Auch die finanzielle Unterstützung der Regierung findet Wolfgang Guckert unzulänglich, da die Anforderungen für Landwirte und der Bürokratieaufwand steigen. Zudem sei es utopisch, dass Landwirte an der Ladentheke die Preise erreichen, die sie bräuchten, um alle Kosten zu decken.

Mehr Tierwohl im Kühlregal dank Kennzeichnung?

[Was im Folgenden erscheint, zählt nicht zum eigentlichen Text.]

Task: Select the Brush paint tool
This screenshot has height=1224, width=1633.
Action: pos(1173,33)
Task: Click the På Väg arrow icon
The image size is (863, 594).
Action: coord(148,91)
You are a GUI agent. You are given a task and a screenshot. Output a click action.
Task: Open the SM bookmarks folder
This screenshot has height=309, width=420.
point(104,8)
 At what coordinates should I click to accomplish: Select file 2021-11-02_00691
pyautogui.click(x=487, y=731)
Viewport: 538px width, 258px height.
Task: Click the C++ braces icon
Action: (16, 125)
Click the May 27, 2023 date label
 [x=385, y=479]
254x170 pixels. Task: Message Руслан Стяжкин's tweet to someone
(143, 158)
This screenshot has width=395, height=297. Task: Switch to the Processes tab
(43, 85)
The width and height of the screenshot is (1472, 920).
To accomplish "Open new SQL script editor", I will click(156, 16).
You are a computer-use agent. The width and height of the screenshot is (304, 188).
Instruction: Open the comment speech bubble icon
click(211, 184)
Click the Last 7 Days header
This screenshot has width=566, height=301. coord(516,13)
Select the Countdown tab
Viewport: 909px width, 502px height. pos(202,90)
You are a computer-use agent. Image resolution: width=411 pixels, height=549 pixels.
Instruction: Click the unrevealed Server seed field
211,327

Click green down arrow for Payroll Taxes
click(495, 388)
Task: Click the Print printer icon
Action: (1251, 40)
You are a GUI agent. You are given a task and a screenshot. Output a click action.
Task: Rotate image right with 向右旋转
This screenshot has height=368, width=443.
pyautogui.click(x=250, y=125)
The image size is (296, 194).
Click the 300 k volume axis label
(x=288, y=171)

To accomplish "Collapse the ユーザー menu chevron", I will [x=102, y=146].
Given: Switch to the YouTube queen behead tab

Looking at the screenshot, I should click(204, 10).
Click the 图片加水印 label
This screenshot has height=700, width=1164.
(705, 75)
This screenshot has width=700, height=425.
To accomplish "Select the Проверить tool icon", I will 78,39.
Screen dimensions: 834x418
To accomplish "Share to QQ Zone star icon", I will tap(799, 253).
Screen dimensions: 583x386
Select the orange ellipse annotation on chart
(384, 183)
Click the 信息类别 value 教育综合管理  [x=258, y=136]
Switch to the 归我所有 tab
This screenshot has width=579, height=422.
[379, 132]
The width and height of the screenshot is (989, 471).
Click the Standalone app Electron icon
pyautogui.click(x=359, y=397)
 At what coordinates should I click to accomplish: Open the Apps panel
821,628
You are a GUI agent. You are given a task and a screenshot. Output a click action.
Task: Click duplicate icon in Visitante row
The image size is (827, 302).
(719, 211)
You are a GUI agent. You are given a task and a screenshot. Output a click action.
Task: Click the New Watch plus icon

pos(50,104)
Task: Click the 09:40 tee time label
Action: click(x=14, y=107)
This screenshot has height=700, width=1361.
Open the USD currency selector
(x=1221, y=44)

Laut Ernährungsreport 2022 des Bundesministeriums für Ernährung und Landwirtschaft (BMEL) sind 89 Prozent der Menschen in Deutschland Informationen zu Haltungsbedingungen tatsächlich wichtig. Für Fleisch aus artgerechter Haltung müssen Verbraucher allerdings tiefer in die Tasche greifen. Doch der "Abschied vom Billigfleisch" zieht sich, so eine Befragung 2022 der Umweltorganisation Greenpeace. Der Anteil der mit Haltungsform 1 gekennzeichneten Frischfleischprodukte habe sich zwar von 2021 bis 2022 fast halbiert - auf 19 Prozent. Doch fast 70 Prozent entfallen noch immer auf Haltungsform 2 (Stallhaltung Plus).